Copy out, word for word, the lines from the one containing "What do you see at coordinates (937, 1027)" through the one containing "This screenshot has width=2576, height=1428. I want", including both.

Data on locating visible targets
--------------------------------

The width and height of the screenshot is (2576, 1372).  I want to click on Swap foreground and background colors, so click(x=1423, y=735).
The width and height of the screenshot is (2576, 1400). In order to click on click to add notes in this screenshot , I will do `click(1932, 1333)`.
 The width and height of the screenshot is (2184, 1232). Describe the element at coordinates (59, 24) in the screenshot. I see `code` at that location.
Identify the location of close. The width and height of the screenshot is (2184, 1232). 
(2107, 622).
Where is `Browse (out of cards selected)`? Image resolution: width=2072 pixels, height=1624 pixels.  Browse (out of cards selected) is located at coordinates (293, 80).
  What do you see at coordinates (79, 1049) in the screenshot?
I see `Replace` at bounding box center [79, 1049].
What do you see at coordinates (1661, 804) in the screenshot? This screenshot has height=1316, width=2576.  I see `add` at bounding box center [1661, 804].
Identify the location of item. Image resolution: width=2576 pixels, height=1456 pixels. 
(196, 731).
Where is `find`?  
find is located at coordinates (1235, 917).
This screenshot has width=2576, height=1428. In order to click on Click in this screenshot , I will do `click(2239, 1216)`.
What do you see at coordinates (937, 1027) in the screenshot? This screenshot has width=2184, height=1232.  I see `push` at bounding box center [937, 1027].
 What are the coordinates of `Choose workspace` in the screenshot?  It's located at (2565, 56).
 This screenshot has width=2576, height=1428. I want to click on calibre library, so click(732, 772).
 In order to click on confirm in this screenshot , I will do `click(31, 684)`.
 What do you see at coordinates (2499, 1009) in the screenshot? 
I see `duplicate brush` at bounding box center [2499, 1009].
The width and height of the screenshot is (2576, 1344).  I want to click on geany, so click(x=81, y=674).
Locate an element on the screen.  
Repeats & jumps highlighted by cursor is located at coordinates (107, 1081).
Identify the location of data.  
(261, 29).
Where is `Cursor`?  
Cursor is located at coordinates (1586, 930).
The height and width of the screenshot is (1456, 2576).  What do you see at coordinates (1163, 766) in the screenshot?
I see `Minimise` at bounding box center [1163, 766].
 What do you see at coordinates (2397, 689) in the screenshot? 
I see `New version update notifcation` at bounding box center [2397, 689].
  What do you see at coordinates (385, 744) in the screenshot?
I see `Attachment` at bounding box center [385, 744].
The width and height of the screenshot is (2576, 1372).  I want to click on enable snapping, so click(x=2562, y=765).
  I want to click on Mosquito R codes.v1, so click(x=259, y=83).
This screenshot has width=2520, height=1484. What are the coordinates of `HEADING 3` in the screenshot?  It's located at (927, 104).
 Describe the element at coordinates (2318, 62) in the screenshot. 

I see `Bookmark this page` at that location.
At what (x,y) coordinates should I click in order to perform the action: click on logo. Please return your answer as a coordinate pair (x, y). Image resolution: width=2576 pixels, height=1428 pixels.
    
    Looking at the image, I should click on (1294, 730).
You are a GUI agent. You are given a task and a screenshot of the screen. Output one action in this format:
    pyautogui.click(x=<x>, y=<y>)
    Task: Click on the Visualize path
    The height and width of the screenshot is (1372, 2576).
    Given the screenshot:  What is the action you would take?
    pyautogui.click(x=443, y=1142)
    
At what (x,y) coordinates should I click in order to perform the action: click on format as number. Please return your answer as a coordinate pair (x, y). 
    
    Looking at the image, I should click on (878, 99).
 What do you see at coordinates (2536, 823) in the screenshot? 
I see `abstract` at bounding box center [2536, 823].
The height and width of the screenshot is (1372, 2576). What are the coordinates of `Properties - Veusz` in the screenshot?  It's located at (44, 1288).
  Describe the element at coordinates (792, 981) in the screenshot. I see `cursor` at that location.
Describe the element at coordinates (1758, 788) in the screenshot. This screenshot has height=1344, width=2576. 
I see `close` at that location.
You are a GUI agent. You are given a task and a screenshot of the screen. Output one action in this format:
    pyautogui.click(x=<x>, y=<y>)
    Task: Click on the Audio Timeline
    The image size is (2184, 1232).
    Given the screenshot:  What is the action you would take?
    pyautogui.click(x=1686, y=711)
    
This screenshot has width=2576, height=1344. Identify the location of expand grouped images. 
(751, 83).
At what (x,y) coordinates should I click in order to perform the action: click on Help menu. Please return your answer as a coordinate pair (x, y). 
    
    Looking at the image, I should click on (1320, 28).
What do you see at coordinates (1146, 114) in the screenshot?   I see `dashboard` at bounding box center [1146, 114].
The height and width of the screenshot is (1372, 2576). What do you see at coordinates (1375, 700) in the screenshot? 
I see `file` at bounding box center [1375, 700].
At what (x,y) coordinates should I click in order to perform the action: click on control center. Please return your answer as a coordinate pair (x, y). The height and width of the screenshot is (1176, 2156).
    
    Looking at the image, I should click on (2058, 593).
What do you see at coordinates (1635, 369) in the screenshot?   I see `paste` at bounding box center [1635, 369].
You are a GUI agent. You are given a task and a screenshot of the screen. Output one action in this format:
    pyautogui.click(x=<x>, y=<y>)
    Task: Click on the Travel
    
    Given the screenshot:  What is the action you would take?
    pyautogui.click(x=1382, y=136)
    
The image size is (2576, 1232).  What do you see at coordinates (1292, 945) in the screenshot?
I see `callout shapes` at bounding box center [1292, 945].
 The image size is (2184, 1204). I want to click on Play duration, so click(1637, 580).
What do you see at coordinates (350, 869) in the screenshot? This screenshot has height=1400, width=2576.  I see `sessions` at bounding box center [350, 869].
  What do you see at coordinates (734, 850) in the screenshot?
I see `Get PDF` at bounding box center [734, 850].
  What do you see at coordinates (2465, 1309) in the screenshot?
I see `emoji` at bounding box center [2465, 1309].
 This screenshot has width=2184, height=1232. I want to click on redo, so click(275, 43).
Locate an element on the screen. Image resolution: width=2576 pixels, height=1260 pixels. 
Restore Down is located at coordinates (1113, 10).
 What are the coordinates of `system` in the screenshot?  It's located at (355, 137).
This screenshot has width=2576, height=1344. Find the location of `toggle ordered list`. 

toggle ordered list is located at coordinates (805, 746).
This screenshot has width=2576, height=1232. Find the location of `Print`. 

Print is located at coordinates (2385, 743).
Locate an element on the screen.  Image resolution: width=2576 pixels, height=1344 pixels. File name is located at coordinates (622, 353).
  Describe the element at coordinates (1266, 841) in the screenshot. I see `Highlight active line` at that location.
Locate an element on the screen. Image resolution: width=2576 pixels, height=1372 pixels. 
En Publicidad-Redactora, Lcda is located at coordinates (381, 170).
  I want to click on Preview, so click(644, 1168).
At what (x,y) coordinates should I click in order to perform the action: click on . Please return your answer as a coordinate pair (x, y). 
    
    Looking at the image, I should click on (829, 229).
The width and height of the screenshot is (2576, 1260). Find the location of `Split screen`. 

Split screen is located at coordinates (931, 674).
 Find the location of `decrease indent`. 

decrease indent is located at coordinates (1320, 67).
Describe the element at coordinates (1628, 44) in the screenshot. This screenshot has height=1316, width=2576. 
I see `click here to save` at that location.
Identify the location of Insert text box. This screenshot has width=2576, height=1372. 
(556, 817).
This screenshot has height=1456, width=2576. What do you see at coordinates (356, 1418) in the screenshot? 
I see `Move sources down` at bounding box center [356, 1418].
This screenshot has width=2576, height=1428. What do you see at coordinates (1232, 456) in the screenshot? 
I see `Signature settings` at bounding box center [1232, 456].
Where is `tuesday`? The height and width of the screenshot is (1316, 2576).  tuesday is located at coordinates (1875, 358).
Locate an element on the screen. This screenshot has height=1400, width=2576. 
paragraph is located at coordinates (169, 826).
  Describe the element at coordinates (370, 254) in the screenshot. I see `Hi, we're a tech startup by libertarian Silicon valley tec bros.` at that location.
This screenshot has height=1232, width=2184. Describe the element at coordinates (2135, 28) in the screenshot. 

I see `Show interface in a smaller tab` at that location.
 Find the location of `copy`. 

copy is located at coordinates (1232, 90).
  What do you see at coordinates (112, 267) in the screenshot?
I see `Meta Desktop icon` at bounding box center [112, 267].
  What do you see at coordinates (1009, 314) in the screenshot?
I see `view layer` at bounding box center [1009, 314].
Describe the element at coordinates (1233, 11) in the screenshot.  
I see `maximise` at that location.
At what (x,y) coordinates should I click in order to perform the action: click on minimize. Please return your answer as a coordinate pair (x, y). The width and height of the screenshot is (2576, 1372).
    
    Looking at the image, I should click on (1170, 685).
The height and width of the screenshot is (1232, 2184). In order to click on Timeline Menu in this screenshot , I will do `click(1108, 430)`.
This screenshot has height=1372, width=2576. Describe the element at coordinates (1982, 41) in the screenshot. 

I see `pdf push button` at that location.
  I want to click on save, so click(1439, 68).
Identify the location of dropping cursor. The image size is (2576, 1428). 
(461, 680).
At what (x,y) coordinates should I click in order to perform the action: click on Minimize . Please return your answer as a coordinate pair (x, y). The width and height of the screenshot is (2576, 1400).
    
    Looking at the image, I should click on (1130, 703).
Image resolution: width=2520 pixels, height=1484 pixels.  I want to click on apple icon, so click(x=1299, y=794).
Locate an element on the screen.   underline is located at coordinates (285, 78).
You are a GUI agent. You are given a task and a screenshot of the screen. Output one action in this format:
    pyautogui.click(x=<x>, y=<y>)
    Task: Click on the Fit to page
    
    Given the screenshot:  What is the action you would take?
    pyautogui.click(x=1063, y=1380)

--------------------------------

■ RESPONSE FOR THIS EXERCISE ■
What do you see at coordinates (937, 1027) in the screenshot? This screenshot has width=2184, height=1232.  I see `push` at bounding box center [937, 1027].
 What are the coordinates of `Choose workspace` in the screenshot?  It's located at (2565, 56).
 This screenshot has width=2576, height=1428. I want to click on calibre library, so click(732, 772).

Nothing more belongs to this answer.